About two weeks ago, my Vermonting friend Shane asked me a question that I thought would be pretty easy to answer: about how much alcohol is present in a batch of cider when honey is added after the original gravity measurement? Estimating the sugar increase is a pretty easy process. Figuring out the change in volume, which affects the density that affects the alcohol content, is the tough part. Thankfully, my recipe spreadsheets are capable of doing that. Unfortunately, the numbers they returned didn't agree with a simple sanity check I performed to make sure I was doing things correctly. The problem, I eventually learned, was caused by several errors:

1. The formula I'd been using to calculate extract, aka the weight of dissolved sugar, didn't agree with the definition of degrees Plato (extract as a percentage of total solution mass). I'm bummed out by this because the formula's source is the wonderful book "Brewing" by Michael Lewis and Tom Young.  If you're dying to find a practical use for an outdated formula, the calculation is Extract = (258.7+degrees Plato)*degrees Plato*barrels/100. If you've wiped your nose with this stuff before, you may have noticed that 258.7 is the density of water, in lbs/barrel, at 39.2 degf.
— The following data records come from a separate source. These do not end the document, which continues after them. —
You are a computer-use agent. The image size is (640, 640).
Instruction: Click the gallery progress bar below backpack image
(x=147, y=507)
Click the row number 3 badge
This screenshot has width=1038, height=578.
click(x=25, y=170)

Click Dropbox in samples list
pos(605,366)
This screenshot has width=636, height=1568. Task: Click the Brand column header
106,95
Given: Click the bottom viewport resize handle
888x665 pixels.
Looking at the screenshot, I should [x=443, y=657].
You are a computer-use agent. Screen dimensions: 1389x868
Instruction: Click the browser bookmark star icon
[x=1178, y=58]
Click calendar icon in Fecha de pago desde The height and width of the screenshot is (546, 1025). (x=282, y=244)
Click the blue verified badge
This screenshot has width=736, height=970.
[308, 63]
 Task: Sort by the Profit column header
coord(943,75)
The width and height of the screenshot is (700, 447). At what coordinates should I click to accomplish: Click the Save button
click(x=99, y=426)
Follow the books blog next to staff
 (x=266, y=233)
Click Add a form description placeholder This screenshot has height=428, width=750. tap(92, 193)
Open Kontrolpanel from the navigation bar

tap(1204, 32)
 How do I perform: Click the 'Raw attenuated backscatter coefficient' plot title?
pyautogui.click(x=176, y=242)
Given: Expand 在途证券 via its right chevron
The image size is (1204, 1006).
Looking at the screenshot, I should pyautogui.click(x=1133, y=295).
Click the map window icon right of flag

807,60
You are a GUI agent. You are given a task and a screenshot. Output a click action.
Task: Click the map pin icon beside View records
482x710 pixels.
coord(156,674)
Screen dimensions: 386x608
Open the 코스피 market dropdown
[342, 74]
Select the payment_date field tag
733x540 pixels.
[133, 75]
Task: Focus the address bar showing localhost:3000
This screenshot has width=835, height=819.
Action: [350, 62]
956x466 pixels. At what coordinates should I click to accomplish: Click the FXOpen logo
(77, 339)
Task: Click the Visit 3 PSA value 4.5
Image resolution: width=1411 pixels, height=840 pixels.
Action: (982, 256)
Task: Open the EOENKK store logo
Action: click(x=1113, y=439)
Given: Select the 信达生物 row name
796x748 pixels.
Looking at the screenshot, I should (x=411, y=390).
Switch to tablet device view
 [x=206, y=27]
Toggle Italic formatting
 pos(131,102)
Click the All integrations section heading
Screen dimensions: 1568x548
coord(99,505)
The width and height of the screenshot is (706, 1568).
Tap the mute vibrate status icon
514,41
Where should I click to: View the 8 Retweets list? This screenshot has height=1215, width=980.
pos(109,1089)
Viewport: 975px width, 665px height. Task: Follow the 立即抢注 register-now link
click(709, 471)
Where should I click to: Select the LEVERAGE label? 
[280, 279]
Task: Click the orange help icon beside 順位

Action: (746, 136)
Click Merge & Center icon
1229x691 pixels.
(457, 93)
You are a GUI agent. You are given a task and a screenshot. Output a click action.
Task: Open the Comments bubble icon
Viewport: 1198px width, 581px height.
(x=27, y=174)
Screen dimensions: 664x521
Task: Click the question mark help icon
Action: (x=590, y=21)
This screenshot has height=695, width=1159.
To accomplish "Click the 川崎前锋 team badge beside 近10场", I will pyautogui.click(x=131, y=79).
The American Society of Brewing Chemists (ASBC) defines degrees Plato at 68 degf. Reaching for that low-lying fruit by changing the value in the formula was one of the first things I tried. It didn't work.

2. Homebrewers typically measure gravity in Specific Gravity instead of degrees Plato. Additionally, disowning the degrees Plato -> Extract formula requires you to know specific gravity to determine extract. My prior conversions between degrees Plato and specific gravity were third-order polynomials fitted to an ASBC table, but the table is only valid for specific gravities of 1.083 (20.007 degrees Plato) and lower. Not terribly helpful when you're brewing a barleywine, and downright inaccurate when you're trying to determine how adjuncts like honey (gravity of 82.1 degrees Plato for the Wikipedian varietal) affect final liquid properties.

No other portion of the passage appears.